A wood-burning stove utilizes a volatilization chamber inserted within the combustion chamber of the stove. The volatilization chamber contains a charge of wood which is heated to drive off combustible gases and vapors. The combustible gases and vapors are thereafter burned in the combustion chamber of the stove by being passed through a layer of solid fuel w hich includes a substantial amount of charcoal residue from previous volatilized wood. The heat generated by burning the volatile material is used to produce additional volatiles as well as to heat the stove.

Description

BACKGROUND OF THE INVENTION
Throughout the world, wood is perhaps the most widely used fuel for cooking and heating and for heating is being used more and more in developed countries as an alternative to petroleum and natural gas. Wood is becoming more expensive, and, lately, considerable effort has been expended to increase the efficiency of wood-burning stoves so that they yield more heat per unit of wood burned and need to be recharged with less frequency. While burning wood, combustible volatiles are generated but only partially consumed. Some of the unburned volatiles escape up chimneys and contribute to air pollution while other volatiles condense as creosote on cool chimney surfaces and stove surfaces. The creosote can cause chimney fires or blockage and therefore must be periodically removed if one wishes to safely burn wood. In addition, a great deal of particulate matter becomes entrained in the stove exhaust contributing greatly to air pollution.

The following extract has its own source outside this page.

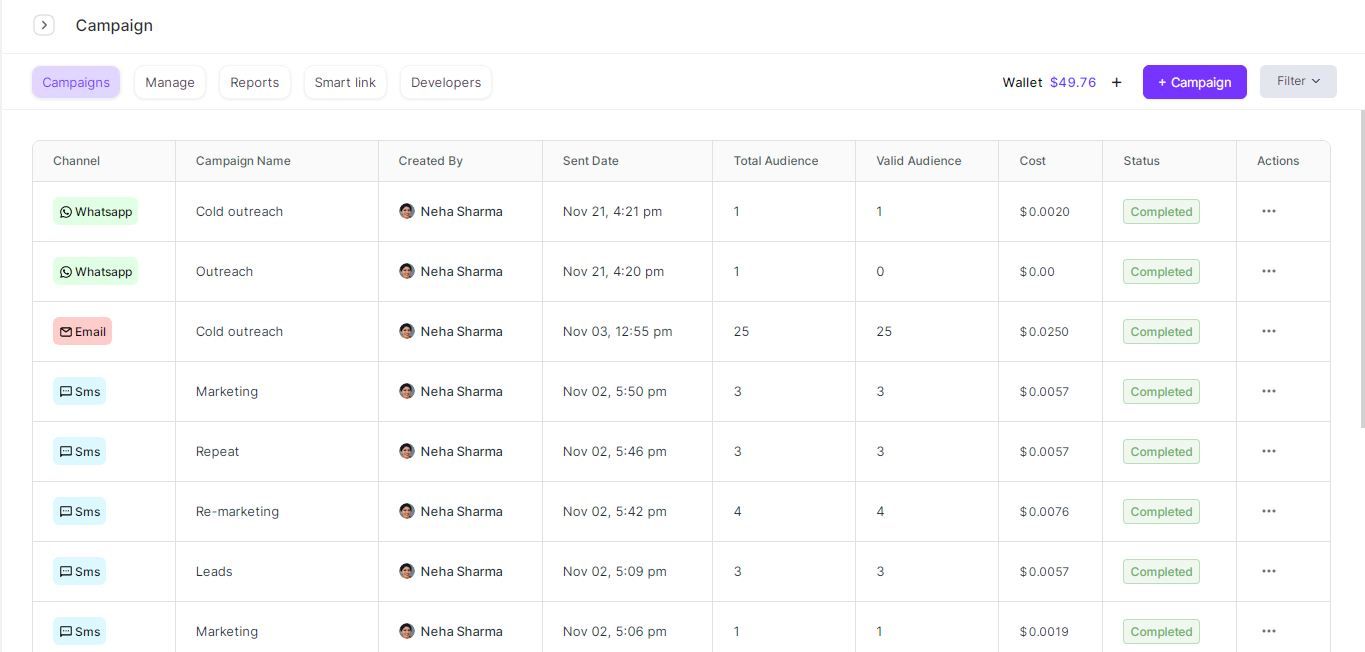1365x652 pixels.
Task: Click the ellipsis on the Email Cold outreach row
Action: click(1268, 331)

Modern wood-burning stoves are generally airtight with the exception of small controlled air inlets and are baffled in order to increase their efficiency. While the efficiency of these stoves is considerably enhanced, much of the combustible volatiles released by burning the wood is released into the atmosphere without being burned. In addition, these stoves produce almost as much smoke or particulate matter as fireplaces and stoves which are not airtight. The volatiles produced by airtight stoves also tend to condense on stove pipes and chimneys creating a fire hazard, and since they are not burned, the volatiles and particles do not contribute to the heat output of the stove.
SUMMARY OF THE INVENTION
In view of the aforementioned considerations, it is a feature of the instant invention to provide a new and improved wood-burning stove and a new and improved method of burning wood wherein there is substantially complete utilization of all combustible products, both volatile and solid.
In view of this feature, the instant invention contemplates a wood-burning stove having a first chamber for volatilization of the wood and a second chamber for combustion of the volatiles produced in the first chamber. The first chamber is substantially airtight, while the second chamber includes an air inlet. The combustion of the volatiles takes place beneath the first chamber so as to heat wood in the first chamber and thereby drive off additional volatiles.

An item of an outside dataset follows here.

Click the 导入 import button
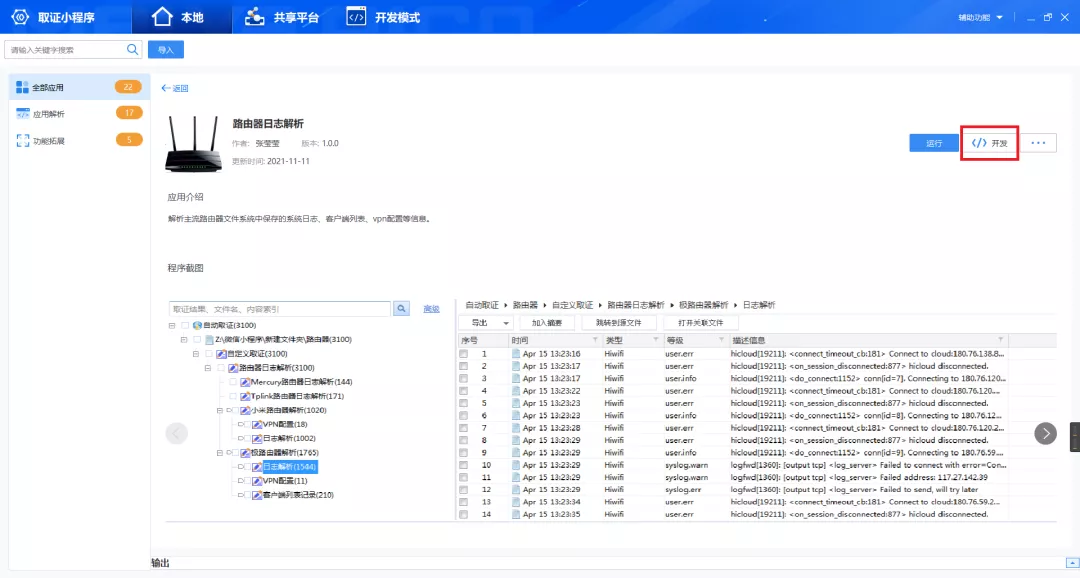This screenshot has height=578, width=1080. click(165, 50)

In accordance with the method of the instant invention, wood is burned in a stove having a first chamber within a second chamber. The wood is heated in the first chamber in the absence of sufficient oxygen to cause combustion so as to drive volatiles from the wood. The volatiles are released into the second chamber which has sufficient air to ignite the volatiles. The ignited volatiles supply sufficient heat to continuously volatilize wood in the first chamber. After a substantial portion of the wood in the first chamber has been converted into a charcoal residue, the residue is dumped from the first chamber into the second chamber and is thereafter consumed during a subsequent burning cycle after the first chamber has been recharged with wood.
BRIEF DESCRIPTION OF THE DRAWINGS
FIG. 1 is a side view, in section, showing a stove incorporating the features of the instant invention.
FIG. 2 is a front section taken along Lines 2--2 of FIG. 1.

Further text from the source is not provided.